[Written problem] Pick out each line of the entries below that contains the word "beside", matching case exactly.

━━━━━ Provided data ━━━━━

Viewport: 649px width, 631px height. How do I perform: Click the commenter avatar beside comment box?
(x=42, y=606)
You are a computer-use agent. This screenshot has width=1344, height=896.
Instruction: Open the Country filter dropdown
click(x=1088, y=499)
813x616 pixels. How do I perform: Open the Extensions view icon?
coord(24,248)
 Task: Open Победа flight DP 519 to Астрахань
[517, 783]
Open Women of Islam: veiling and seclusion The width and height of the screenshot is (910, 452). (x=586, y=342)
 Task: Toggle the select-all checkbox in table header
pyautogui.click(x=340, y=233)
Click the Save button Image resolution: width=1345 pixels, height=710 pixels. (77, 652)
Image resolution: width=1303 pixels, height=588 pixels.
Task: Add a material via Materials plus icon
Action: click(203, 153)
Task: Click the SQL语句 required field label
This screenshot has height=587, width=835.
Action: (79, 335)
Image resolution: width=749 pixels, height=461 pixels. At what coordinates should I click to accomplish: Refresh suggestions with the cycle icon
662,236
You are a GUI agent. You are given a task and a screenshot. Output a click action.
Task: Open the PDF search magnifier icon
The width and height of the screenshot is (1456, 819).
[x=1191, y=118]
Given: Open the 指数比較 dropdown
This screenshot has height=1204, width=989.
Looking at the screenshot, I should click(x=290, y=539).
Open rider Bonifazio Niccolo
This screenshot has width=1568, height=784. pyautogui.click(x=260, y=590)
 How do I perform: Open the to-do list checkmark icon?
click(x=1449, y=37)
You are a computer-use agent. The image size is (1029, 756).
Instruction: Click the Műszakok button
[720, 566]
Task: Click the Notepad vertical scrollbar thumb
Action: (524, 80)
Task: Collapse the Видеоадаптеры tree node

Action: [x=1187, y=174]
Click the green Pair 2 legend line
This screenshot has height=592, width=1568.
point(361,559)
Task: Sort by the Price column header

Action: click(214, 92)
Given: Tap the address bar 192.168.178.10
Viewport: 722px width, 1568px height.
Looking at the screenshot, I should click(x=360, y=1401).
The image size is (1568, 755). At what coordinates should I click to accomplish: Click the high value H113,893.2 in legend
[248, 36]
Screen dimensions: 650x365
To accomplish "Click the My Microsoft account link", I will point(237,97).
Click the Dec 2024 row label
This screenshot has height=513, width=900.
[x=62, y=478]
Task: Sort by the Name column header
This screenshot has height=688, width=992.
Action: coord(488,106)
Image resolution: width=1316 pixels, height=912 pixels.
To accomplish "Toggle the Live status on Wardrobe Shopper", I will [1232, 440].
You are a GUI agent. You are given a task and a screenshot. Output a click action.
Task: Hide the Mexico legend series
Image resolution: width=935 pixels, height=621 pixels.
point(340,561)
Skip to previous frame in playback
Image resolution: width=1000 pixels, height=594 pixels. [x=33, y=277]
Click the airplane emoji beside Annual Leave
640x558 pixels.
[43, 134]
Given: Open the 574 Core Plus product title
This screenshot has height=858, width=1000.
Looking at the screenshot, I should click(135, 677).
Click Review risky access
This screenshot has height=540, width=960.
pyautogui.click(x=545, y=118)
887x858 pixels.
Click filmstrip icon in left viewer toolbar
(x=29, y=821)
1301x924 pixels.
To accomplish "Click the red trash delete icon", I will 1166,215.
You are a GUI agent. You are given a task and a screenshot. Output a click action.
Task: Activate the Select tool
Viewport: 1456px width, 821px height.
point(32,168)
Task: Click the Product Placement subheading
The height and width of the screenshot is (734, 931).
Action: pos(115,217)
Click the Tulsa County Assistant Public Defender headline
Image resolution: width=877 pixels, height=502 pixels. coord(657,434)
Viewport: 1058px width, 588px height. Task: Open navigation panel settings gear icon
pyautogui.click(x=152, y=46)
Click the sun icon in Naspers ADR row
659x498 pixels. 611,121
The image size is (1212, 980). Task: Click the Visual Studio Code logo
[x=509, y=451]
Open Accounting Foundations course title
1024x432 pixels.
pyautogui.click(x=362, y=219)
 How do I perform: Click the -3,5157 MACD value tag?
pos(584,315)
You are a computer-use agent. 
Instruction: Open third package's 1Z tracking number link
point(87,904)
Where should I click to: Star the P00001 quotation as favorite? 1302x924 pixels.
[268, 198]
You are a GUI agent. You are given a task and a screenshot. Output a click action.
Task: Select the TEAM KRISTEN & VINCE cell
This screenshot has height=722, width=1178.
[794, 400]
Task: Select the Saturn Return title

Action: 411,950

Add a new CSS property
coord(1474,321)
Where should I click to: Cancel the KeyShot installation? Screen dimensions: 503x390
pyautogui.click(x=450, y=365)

━━━━━

[Written response]
Viewport: 649px width, 631px height. How do I perform: Click the commenter avatar beside comment box?
Click the airplane emoji beside Annual Leave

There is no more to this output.